Pandas version checks

  • [X] I have checked that this issue has not already been reported.

  • [X] I have confirmed this bug exists on the latest version of pandas.

  • [X] I have confirmed this bug exists on the main branch of pandas.

Reproducible Example

def test_pandas_parquet_writer_bug():
        import pandas as pd
        from fs import open_fs
        df = pd.DataFrame(data={"A": [0, 1], "B": [1, 0]})
        with open_fs('osfs://./').open('.test.parquet', 'wb') as f:
            print(f.name)
            df.to_parquet(f)

Issue Description

Running the example above with Pandas 1.5.0 results in the exception below, but works fine in 1.4.3.

  File ".venv\lib\site-packages\pandas\io\parquet.py", line 202, in write
    self.api.parquet.write_table(
  File ".venv\lib\site-packages\pyarrow\parquet.py", line 1970, in write_table
    with ParquetWriter(
  File ".venv\lib\site-packages\pyarrow\parquet.py", line 655, in __init__
    self.writer = _parquet.ParquetWriter(
  File "pyarrow\_parquet.pyx", line 1387, in pyarrow._parquet.ParquetWriter.__cinit__
  File "pyarrow\io.pxi", line 1579, in pyarrow.lib.get_writer
TypeError: Unable to read from object of type: <class 'bytes'>

This seems to be because of this new block added to io.parquet.py:

 if (
        isinstance(path_or_handle, io.BufferedWriter)
        and hasattr(path_or_handle, "name")
        and isinstance(path_or_handle.name, (str, bytes))
    ):
    path_or_handle =  path_or_handle.name

Which assumes that path_or_handle.name will always be of type str, but is actually bytes in this example.

A solution that works for me is to simply append this below the block:

if isinstance(path_or_handle, bytes):
    path_or_handle = path_or_handle.decode("utf-8")

::::::::::

What this task involves: Duplicate the bug report from "Reproducible Example" down to "df.to_parquet(f)", keeping every character unchanged.

Material provided:

::::::::::

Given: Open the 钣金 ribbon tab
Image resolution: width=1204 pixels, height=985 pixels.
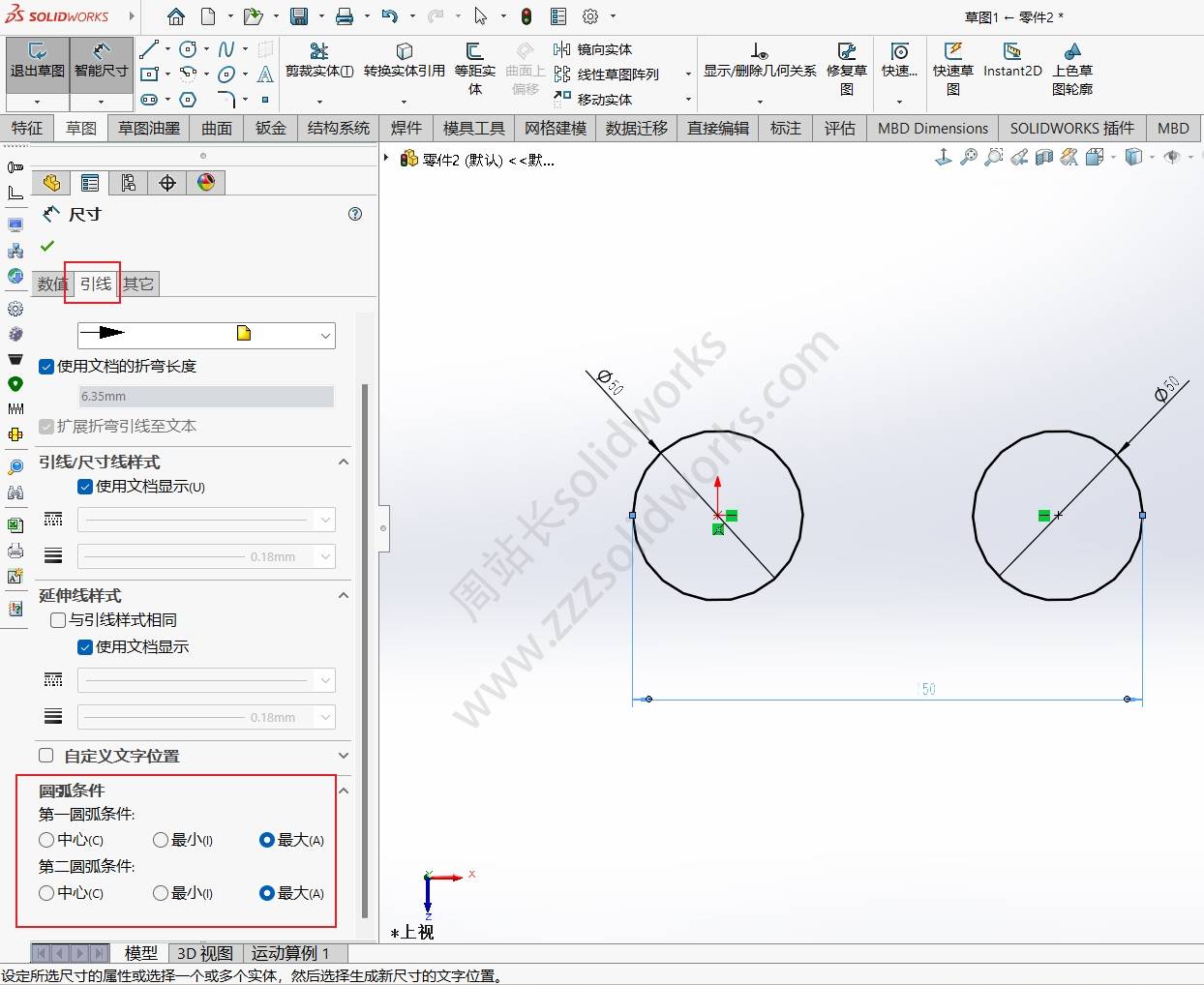Looking at the screenshot, I should [270, 128].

::::::::::

Written solution:
Reproducible Example

def test_pandas_parquet_writer_bug():
        import pandas as pd
        from fs import open_fs
        df = pd.DataFrame(data={"A": [0, 1], "B": [1, 0]})
        with open_fs('osfs://./').open('.test.parquet', 'wb') as f:
            print(f.name)
            df.to_parquet(f)